- [What you are asked to do]
Can you transcribe, word for word, the part of the post on 1983 toy commercials below that opens with "Probably my favorite" and closes with "at any time."?

— START OF Excerpt —

Continuing from last week when I covered all of the US toy commercials released in 1982, let’s take a look at what came out the following year. In 1983, Mattel released commercials that technically featured every new product, although there were no ads that I know of solely dedicated to Evil-Lyn, Tri-Klops, Panthor, Zoar or Screeech.
Probably my favorite of the commercials released in 1983 is this ad featuring all of the MOTU product available to date. Note that Zodac is grouped with the Evil Warriors:
The little kid at the end I think perfectly captures my reaction to these toys when I was that age.
The Man-E-Faces commercial has one of my favorite lines of dialogue:
Dad: “He-Man, he’s your friend?”
Boy (speaking as He-Man): “Friend and ally. He’s just kind of weird sometimes.”
The Ram Man commercial shows off Ram Man’s action feature quite well, but also highlights the original play pattern behind the Castle Grayskull playset – that it could be controlled by either the heroes or the villains at any time.

— END OF Excerpt —
— START OF Data —

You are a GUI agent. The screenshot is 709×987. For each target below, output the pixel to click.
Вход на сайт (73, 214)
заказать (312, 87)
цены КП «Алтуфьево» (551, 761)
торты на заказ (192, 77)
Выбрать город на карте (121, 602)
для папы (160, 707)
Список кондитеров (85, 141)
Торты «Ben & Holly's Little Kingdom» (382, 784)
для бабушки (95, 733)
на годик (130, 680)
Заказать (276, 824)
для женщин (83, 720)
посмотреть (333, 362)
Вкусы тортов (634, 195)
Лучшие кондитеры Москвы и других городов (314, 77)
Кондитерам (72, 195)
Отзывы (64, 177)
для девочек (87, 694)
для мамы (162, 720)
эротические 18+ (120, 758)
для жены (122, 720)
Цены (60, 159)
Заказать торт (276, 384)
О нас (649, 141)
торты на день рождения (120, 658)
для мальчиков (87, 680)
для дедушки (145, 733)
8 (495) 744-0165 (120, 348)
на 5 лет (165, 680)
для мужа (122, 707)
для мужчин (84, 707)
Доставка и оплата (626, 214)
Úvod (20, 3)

— END OF Data —

- [Task result]
Probably my favorite of the commercials released in 1983 is this ad featuring all of the MOTU product available to date. Note that Zodac is grouped with the Evil Warriors:
The little kid at the end I think perfectly captures my reaction to these toys when I was that age.
The Man-E-Faces commercial has one of my favorite lines of dialogue:
Dad: “He-Man, he’s your friend?”
Boy (speaking as He-Man): “Friend and ally. He’s just kind of weird sometimes.”
The Ram Man commercial shows off Ram Man’s action feature quite well, but also highlights the original play pattern behind the Castle Grayskull playset – that it could be controlled by either the heroes or the villains at any time.